Characteristics of 14 microsatellite loci developed using DNA obtained in 2016 and 2017 from 44 individuals of the Catspaw (Epioblasma obliquata) from Killbuck Creek, Coshocton County, Ohio. H_O and H_E are observed and expected heterozygosity, respectively. Statistically significant deviations from Hardy–Weinberg Equilibrium (HWE) are denoted by an asterisk (*). M-ratio is the Garza–Williamson index. Individual genotypes at the 14 loci are reported in Appendix A1.

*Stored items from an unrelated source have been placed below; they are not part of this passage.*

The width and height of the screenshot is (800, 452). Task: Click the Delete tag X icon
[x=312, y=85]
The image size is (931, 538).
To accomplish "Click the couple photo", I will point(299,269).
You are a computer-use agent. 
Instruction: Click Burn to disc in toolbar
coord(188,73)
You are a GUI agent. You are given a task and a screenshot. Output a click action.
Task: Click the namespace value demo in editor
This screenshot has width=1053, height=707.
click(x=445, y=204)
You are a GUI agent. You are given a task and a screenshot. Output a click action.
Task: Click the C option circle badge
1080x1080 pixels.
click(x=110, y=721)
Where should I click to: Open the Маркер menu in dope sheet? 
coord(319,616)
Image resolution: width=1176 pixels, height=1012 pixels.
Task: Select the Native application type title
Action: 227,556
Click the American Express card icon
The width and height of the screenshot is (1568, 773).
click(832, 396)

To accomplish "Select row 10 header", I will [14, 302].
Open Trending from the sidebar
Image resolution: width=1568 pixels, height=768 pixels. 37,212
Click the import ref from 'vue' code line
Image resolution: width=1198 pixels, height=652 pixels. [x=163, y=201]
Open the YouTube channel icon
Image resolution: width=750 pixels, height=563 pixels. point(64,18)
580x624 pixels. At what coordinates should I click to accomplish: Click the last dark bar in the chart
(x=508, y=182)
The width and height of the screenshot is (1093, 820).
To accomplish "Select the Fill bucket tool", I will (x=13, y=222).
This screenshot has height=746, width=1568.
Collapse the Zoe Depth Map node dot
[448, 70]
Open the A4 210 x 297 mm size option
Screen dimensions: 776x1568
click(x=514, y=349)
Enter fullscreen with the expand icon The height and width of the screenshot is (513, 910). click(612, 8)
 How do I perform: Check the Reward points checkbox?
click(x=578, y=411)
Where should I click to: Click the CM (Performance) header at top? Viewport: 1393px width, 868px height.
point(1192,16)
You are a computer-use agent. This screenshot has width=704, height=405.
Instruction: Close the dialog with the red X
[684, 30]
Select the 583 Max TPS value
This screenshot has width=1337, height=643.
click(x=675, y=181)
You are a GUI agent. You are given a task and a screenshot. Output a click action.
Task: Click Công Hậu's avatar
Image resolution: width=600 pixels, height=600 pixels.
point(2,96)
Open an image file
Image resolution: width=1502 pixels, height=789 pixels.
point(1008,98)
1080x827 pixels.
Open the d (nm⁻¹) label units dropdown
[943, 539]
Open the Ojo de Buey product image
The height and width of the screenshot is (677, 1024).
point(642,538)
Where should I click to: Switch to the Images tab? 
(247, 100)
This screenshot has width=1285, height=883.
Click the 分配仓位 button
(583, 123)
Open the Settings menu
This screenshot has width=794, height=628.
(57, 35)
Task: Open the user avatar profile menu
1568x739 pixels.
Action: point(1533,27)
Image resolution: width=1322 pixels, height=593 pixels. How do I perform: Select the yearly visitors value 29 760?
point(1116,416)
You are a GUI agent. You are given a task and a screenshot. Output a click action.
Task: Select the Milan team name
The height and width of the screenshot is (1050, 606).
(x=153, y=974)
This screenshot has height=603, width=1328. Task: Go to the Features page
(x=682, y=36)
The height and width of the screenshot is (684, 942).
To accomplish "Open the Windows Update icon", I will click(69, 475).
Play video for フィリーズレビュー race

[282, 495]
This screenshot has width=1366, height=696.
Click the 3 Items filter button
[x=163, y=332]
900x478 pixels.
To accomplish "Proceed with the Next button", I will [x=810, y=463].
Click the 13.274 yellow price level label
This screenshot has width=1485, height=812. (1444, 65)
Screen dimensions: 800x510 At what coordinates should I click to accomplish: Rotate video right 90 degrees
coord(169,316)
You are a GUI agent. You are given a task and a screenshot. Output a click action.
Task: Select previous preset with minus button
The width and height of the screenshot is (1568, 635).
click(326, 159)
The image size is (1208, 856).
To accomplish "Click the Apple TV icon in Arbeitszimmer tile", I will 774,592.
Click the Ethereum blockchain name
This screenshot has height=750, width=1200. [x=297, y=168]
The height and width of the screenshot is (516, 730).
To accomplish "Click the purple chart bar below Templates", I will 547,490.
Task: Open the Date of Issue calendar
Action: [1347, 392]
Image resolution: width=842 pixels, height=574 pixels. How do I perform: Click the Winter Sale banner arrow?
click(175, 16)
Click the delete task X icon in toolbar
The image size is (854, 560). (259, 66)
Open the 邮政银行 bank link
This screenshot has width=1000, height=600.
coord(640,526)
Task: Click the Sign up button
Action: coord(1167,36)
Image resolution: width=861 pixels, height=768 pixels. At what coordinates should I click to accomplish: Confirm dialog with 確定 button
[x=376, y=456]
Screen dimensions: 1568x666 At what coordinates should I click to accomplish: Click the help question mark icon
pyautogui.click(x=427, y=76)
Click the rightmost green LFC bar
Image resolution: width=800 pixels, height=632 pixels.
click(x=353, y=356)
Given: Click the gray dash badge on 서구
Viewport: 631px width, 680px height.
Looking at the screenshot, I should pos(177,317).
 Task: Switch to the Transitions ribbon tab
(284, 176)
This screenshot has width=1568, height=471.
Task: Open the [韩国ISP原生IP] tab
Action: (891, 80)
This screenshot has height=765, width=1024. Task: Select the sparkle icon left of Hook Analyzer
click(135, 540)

Sampling more individuals of E. obliquata for further population genetic analysis would benefit conservation management. The screening of more wild individuals and any other populations that may be found could provide insight into the population genetic diversity and natural history of this species. Given the isolation and small size of the remaining known population of E. obliquata, these microsatellite loci and other genetic markers will be valuable for monitoring the effects of propagation and management practices seeking to maintain or increase genetic diversity in hatchery stocks and wild populations receiving stocked individuals. For example, if hatchery technology improves to allow for the long-term holding, spawning, and fertilization of broodstock in captivity, the loci developed in this study will be useful for monitoring genetic diversity and inbreeding in parental stocks and progeny, which will be critical for maintaining healthy captive and wild populations of E. obliquata (Jones et al. 2020).